Deux approches sont possibles — et souvent complémentaires :
🔹 Migration progressive (la plus fréquente)
- Remplacement étape par étape.
- Coexistence temporaire entre solutions propriétaires et open source.
- Moins de stress pour les équipes.
- Ajustements en cours de route.
🔹 Migration totale
- Plus rapide.
- Plus cohérente à long terme.
- Mais nécessite une préparation plus solide.
👉 Dans la majorité des PME, la migration partielle et progressive est la plus pertinente.
Choisir les bons outils… pas “les plus connus”
L’écosystème open source est riche.
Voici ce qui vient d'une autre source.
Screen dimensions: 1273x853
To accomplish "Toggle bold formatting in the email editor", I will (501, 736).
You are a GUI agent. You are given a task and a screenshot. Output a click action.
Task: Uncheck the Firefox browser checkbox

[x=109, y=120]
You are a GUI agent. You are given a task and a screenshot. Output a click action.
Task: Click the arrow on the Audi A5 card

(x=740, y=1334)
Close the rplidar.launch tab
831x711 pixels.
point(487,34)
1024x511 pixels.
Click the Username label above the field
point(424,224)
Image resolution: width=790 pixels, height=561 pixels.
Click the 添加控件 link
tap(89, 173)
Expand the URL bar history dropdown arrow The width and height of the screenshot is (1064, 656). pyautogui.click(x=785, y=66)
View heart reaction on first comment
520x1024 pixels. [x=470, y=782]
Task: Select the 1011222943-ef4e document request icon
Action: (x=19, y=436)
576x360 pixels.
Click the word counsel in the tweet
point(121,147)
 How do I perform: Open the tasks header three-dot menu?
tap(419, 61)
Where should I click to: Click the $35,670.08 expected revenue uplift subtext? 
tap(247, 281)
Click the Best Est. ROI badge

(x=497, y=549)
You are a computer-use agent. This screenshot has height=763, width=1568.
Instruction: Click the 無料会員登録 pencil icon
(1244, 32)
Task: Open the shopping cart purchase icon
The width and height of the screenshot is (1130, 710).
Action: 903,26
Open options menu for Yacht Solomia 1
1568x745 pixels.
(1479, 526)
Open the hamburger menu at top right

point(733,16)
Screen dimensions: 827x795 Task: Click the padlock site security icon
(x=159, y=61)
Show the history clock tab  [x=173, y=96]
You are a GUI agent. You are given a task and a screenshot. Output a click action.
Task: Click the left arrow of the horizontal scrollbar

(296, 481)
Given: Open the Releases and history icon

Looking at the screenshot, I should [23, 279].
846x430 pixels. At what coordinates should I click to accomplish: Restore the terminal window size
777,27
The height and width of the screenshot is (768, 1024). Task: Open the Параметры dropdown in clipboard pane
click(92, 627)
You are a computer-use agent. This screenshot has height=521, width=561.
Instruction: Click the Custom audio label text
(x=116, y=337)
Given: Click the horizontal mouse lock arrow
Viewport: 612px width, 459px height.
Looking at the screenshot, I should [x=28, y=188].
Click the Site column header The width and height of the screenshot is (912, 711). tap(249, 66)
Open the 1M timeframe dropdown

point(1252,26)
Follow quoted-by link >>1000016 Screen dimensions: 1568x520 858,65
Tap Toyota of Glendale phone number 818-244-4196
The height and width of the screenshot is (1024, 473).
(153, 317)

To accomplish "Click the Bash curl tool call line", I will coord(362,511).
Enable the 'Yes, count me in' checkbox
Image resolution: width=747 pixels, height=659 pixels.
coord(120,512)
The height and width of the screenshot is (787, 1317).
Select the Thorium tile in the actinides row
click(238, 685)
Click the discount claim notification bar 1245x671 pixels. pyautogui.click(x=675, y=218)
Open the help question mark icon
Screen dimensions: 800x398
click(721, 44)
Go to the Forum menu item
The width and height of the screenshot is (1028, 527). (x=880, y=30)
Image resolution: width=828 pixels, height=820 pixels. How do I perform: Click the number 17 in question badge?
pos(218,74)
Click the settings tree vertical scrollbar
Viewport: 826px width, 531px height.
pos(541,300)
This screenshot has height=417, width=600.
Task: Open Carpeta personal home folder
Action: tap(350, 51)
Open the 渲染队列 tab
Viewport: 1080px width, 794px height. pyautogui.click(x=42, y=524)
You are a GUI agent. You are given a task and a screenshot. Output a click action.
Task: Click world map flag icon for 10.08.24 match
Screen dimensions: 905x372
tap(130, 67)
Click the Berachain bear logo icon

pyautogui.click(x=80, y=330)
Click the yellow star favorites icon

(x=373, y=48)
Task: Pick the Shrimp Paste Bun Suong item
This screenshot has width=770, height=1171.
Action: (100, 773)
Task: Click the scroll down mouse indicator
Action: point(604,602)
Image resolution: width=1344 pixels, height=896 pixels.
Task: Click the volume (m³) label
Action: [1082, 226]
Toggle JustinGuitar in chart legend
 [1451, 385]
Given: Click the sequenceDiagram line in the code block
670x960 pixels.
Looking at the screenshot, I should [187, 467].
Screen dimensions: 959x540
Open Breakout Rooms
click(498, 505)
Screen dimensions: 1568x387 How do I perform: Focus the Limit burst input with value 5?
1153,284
Très riche.
Le vrai enjeu n’est pas de choisir le meilleur logiciel du monde, mais le plus adapté à vos usages.
Quelques exemples fréquents :
- Bureautique : LibreOffice.
- Collaboration & cloud : Nextcloud.
- Messagerie : solutions open source auto-hébergées ou services mutualisés.
- PDF, signature, formulaires, CRM, ERP… : il existe des alternatives crédibles dans presque tous les domaines.
👉 Le bon outil est celui qui fait le job sans complexifier le quotidien.
Anticiper la question des formats et de la compatibilité
Sujet sensible… et souvent source de craintes.
Quelques principes rassurants :
- Les formats ouverts (ODF, PDF, CSV…) garantissent la pérennité des données.
- La compatibilité avec les formats propriétaires est aujourd’hui excellente dans la majorité des cas.
- Les échanges avec des partenaires externes restent possibles.
👉 La vraie question n’est pas “est-ce compatible ?” mais “dans quels cas faut-il anticiper ?”
Accompagner les utilisateurs (clé numéro 1)
C’est probablement le point le plus important.
Une migration open source échoue rarement à cause des outils…
Elle échoue quand les utilisateurs ne sont pas accompagnés.
Bonnes pratiques :
- Communication en amont.
- Présentation des bénéfices concrets.
- Formations ciblées (courtes et pratiques).
- Documentation simple.
- Temps d’adaptation assumé.
👉 Un utilisateur rassuré devient souvent le meilleur ambassadeur de la migration.
Sécurité, sauvegardes et continuité
Open source ne veut pas dire “moins sécurisé”. Bien au contraire.
Mais cela suppose :
- Une politique de sauvegarde claire.
- Des mises à jour régulières.
- Des droits utilisateurs bien définis.
- Un hébergement fiable (interne ou externe).
👉 La sécurité est une question d’organisation, pas de licence logicielle.
Mesurer, ajuster, améliorer
Une migration open source n’est pas figée dans le marbre.
Après le déploiement :
- On observe.
- On corrige.
- On améliore.
- On simplifie.
C’est un processus évolutif, qui permet d’adapter les outils aux usages réels et non l’inverse.
En conclusion : une migration open source est un projet humain avant tout
Réussir sa migration open source, ce n’est pas remplacer un logiciel par un autre, ni “faire des économies à tout prix”.
C’est :
- reprendre le contrôle de son informatique,
- gagner en souplesse,
- réduire les dépendances,
- et construire un système plus durable.
Avec la bonne méthode, les bons outils… et surtout le bon accompagnement, l’open source devient un allié puissant et rassurant pour les organisations, petites ou grandes.